> **Short exercise**
Reproduce the lines verbatim, starting with the line containing "Click the refresh filter icon button" and continuing through the line containing "I will 454,490.".
----- Dataset
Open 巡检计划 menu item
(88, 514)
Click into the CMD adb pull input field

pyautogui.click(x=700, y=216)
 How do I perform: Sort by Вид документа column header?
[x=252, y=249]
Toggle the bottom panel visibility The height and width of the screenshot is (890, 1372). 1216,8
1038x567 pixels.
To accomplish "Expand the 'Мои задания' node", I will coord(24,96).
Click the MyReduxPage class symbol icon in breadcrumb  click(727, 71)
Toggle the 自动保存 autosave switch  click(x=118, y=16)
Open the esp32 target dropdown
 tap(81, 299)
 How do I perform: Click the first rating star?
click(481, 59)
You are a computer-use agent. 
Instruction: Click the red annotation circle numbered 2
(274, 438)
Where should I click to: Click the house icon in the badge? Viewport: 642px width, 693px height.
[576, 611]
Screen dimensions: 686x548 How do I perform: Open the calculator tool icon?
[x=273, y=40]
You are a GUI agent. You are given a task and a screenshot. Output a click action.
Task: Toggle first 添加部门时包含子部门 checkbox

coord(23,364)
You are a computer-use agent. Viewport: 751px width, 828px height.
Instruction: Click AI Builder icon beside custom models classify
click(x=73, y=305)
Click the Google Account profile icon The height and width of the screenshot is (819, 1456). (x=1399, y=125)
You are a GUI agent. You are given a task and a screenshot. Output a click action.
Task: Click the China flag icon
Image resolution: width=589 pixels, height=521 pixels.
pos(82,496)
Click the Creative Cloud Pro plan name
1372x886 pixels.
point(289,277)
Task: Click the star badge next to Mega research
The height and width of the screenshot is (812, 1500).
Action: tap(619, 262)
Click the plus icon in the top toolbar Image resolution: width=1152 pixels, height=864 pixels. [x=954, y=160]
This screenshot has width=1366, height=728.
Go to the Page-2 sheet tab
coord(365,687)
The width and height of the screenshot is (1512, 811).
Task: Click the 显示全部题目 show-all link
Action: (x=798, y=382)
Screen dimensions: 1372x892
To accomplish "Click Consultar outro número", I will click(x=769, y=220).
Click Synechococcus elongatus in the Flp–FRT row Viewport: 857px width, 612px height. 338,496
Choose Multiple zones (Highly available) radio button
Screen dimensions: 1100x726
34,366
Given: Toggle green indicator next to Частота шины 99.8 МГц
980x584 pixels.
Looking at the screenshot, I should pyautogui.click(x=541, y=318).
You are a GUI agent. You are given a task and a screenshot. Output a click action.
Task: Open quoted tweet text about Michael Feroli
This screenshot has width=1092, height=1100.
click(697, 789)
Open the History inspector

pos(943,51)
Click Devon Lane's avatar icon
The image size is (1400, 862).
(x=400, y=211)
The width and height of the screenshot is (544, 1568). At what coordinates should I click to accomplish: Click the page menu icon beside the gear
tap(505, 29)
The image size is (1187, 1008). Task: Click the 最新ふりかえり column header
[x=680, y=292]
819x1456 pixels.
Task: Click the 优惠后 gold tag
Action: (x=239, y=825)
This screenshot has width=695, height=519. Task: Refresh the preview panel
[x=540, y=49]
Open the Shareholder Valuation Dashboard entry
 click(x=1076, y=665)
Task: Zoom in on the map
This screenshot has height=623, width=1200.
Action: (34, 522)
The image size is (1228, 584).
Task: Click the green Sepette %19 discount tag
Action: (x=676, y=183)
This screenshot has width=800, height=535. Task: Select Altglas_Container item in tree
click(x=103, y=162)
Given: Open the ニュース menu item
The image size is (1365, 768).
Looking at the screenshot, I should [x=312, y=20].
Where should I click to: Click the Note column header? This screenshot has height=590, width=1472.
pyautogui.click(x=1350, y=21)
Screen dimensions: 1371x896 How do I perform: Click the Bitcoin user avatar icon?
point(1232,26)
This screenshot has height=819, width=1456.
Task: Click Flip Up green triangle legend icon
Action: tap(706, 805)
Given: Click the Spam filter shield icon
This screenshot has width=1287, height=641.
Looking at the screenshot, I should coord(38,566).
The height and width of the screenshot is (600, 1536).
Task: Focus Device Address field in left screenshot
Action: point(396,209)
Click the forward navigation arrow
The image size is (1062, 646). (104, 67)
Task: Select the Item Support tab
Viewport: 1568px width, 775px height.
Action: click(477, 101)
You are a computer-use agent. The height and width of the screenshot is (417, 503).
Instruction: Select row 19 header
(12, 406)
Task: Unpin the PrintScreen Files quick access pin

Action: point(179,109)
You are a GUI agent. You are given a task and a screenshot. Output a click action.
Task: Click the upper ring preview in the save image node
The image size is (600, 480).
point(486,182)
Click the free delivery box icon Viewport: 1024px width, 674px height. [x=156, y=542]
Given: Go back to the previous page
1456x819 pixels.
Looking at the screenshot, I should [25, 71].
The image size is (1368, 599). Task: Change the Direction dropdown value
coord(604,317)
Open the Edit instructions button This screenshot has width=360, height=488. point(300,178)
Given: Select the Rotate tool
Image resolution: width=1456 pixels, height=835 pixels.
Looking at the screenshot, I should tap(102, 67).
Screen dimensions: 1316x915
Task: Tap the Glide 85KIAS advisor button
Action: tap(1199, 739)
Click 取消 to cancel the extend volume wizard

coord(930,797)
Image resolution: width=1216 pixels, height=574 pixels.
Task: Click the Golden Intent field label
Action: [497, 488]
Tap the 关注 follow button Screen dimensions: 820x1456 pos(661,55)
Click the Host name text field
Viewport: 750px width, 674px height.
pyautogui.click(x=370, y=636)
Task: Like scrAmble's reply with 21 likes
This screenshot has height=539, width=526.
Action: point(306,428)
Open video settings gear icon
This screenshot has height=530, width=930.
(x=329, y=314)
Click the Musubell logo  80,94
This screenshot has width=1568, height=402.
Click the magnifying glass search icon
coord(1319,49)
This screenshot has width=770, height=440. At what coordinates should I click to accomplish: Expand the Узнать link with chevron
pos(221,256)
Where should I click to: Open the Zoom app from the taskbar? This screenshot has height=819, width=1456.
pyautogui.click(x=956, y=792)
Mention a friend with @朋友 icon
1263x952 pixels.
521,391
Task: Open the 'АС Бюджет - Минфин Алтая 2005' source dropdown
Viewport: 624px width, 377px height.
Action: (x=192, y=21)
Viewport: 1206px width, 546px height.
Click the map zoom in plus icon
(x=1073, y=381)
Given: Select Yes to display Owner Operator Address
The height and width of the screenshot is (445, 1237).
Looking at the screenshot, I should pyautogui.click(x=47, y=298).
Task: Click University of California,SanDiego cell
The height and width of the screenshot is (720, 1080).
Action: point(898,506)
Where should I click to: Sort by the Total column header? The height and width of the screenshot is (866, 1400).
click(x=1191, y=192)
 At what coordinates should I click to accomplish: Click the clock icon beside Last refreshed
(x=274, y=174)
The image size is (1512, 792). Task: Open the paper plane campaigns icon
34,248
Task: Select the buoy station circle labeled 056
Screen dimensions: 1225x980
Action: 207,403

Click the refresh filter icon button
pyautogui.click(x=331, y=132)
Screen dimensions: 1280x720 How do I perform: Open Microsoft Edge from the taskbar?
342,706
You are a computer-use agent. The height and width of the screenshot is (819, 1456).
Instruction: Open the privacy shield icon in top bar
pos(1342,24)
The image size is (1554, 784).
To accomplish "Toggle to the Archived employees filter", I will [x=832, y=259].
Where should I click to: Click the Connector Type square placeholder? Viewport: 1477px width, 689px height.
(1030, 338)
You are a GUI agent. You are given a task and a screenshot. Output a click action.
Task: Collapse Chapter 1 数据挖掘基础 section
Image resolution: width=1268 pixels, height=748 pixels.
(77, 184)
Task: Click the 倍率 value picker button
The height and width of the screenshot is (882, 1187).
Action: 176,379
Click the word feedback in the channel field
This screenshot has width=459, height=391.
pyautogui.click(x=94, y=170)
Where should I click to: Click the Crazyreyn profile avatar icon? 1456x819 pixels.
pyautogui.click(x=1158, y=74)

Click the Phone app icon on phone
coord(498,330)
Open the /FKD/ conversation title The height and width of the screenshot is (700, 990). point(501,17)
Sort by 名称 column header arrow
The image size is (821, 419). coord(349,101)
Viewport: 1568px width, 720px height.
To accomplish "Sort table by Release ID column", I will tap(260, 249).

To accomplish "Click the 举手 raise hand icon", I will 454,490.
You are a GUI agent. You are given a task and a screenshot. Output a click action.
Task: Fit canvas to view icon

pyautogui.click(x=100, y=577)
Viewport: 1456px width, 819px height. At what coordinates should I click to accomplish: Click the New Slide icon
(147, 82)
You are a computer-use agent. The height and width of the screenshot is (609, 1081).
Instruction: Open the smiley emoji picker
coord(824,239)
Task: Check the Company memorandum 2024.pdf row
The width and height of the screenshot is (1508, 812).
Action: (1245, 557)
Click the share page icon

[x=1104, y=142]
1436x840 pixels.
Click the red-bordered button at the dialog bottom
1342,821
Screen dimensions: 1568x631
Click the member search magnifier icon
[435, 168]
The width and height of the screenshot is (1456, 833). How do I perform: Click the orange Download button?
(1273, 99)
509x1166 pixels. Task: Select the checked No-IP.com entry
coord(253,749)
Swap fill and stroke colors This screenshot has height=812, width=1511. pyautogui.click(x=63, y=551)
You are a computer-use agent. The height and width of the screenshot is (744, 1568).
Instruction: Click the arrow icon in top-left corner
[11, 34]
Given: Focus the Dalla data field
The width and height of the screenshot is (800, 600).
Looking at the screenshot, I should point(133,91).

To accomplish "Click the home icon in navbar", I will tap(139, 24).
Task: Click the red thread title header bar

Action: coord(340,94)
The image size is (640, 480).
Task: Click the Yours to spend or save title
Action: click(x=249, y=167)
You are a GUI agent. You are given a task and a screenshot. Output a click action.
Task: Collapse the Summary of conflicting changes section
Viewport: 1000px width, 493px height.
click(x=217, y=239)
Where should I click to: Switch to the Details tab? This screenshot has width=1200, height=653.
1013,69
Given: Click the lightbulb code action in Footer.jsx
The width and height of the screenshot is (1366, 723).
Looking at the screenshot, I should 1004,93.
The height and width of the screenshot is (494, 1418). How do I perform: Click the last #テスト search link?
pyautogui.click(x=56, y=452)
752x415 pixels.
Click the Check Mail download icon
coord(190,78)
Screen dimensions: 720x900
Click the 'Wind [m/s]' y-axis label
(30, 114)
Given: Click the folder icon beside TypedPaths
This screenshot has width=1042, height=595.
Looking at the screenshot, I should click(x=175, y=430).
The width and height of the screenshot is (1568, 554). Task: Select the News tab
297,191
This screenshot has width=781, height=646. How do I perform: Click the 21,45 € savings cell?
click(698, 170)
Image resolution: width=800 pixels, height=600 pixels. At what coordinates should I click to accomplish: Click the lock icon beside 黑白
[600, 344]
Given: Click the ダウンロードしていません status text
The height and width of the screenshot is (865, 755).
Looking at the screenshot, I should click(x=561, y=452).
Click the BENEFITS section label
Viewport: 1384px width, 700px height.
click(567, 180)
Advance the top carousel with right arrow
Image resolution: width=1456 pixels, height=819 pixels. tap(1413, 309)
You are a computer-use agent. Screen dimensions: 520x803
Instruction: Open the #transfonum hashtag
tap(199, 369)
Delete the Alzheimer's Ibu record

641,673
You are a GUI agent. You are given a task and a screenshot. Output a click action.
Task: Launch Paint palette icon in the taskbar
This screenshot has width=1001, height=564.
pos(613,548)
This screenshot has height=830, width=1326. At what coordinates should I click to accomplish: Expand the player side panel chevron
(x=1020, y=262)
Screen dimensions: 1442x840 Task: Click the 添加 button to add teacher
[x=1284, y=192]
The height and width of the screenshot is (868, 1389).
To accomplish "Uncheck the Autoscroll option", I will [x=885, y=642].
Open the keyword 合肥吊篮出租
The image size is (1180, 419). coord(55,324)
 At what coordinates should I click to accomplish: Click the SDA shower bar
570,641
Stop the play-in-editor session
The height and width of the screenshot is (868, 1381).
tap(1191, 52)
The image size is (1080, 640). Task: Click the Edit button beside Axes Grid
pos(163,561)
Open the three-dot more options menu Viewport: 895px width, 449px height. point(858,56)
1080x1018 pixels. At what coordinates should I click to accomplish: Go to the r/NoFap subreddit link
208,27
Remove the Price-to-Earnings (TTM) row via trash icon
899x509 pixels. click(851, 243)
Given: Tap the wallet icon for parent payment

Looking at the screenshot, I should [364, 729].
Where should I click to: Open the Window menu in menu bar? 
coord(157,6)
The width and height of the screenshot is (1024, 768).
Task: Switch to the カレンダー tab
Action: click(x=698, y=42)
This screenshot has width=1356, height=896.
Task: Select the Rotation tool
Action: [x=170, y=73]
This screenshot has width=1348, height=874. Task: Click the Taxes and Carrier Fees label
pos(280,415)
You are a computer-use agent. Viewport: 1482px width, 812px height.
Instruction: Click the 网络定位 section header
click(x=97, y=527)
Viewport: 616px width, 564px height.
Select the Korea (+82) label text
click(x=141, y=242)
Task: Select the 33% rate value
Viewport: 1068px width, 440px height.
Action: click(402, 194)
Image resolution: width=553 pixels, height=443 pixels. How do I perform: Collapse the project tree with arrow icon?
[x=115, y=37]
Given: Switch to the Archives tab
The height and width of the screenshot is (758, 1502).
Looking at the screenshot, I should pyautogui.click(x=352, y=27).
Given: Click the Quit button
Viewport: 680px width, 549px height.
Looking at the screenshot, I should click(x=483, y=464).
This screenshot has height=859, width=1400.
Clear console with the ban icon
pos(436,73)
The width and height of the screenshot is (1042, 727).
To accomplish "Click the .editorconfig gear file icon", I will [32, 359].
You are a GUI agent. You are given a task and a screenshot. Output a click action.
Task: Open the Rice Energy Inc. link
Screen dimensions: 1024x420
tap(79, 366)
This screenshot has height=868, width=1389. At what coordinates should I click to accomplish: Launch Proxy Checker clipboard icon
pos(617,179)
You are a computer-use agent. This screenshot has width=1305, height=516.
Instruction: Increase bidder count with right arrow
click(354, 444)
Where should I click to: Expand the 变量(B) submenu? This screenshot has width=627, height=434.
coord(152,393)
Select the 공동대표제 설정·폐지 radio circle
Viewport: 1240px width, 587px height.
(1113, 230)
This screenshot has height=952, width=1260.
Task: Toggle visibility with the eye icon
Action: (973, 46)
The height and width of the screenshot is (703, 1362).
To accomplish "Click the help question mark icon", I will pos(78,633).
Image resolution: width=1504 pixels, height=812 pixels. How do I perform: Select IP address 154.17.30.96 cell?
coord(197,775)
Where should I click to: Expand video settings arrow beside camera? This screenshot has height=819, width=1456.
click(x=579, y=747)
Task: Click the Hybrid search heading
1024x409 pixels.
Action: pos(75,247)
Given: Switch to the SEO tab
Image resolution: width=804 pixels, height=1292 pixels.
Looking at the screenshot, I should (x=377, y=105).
----------
> **Written reply**
Click the refresh filter icon button
pyautogui.click(x=331, y=132)
Screen dimensions: 1280x720 How do I perform: Open Microsoft Edge from the taskbar?
342,706
You are a computer-use agent. The height and width of the screenshot is (819, 1456).
Instruction: Open the privacy shield icon in top bar
pos(1342,24)
The image size is (1554, 784).
To accomplish "Toggle to the Archived employees filter", I will [x=832, y=259].
Where should I click to: Click the Connector Type square placeholder? Viewport: 1477px width, 689px height.
(1030, 338)
You are a GUI agent. You are given a task and a screenshot. Output a click action.
Task: Collapse Chapter 1 数据挖掘基础 section
Image resolution: width=1268 pixels, height=748 pixels.
(77, 184)
Task: Click the 倍率 value picker button
The height and width of the screenshot is (882, 1187).
Action: 176,379
Click the word feedback in the channel field
This screenshot has width=459, height=391.
pyautogui.click(x=94, y=170)
Where should I click to: Click the Crazyreyn profile avatar icon? 1456x819 pixels.
pyautogui.click(x=1158, y=74)

Click the Phone app icon on phone
coord(498,330)
Open the /FKD/ conversation title The height and width of the screenshot is (700, 990). point(501,17)
Sort by 名称 column header arrow
The image size is (821, 419). coord(349,101)
Viewport: 1568px width, 720px height.
To accomplish "Sort table by Release ID column", I will tap(260, 249).

To accomplish "Click the 举手 raise hand icon", I will 454,490.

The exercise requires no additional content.